/ 10 March 2000

UN airlifts to Madagascar, Moz flights resume

OWN CORRESPONDENT , Antananarivo | Friday 5.00pm.

PLANES carrying 12 tons of aid from the UN’s World Food Programme took off on Friday for northeast Madagascar, as hundreds of thousands of people on the island suffered dire hardship after two cyclones.

Two Antonov planes belonging to the Madagascan army, each carrying three tons of food, left early on Friday for Sambava, on the Indian Ocean coastline. Both planes later made a second round trip, WFP officials said.

Cyclone Eline on February 17 and tropical storm Gloria on March 4 and 5 have affected 560000 people, leaving 10000 homeless, according to UN figures.
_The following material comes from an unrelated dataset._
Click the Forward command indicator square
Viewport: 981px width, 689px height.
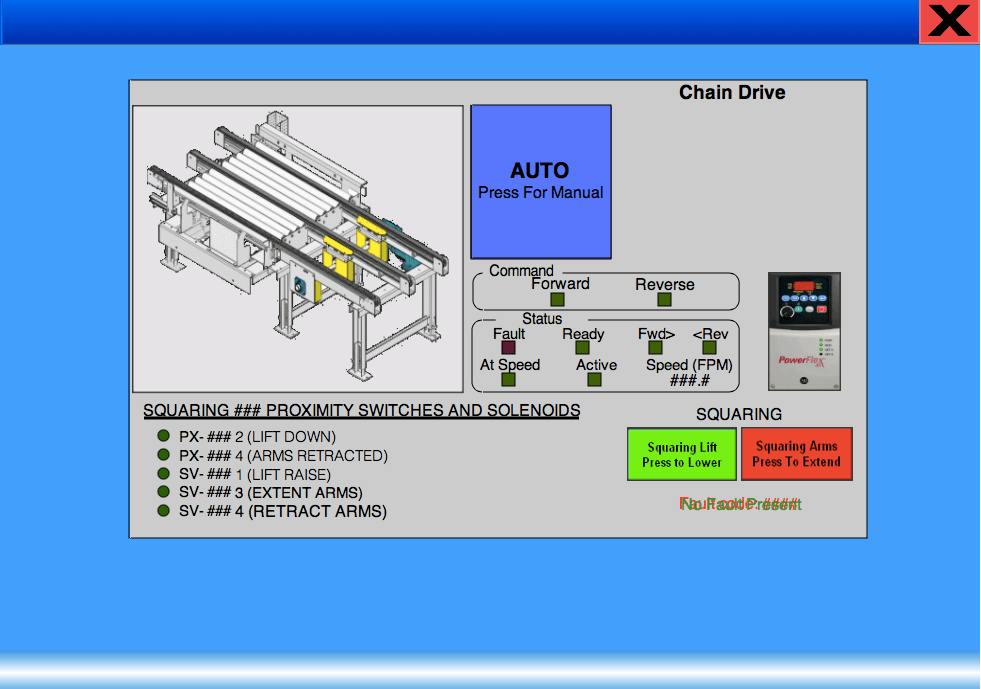tap(558, 299)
The north of the island was worst hit and at least 130 people have died.

In Mozambique, the international airlift for victims of the disastrous floods roared back into action as skies cleared partially after 36 hours of torrential rain.

“They have given us all permission to go,” Royal Air Force loadmaster Neil Littlewood said as helicopters from Britain, South Africa, Belgium and Spain fired up their engines and loaded food and medical supplies for stranded communities.

Aid workers said the first priority would be to get food, safe water and medicines to the 64 refugee camps trying to care for more than 240000 people forced to leave their homes.

In Madagascar, most of the estimated 12000 people trapped by floods caused by two cyclones are in remote corners of the huge Indian Ocean island, and have received no assistance at all.

The WFP said it would use helicopters to dispatch 25 tonnes of food to 30000 people in the east coast town of Mahanoro, one of the areas worst affected by floods.

It would then deliver another 375 tonnes of food to areas in the northeast and west.

Cyclone Eline tore across Madagascar last month before moving on to devastate Mozambique, 400 km away across the Mozambique Channel.

It was followed last week by Cyclone Gloria, which cut a path across the northeast of the island before heading offshore and then swinging back to hit the south.

The emergency in Madagascar has so far been overshadowed by the disaster in Mozambique, but on Thursday the United Nations appealed to donor governments to take notice of the “dramatic” plight of the people of Madagascar.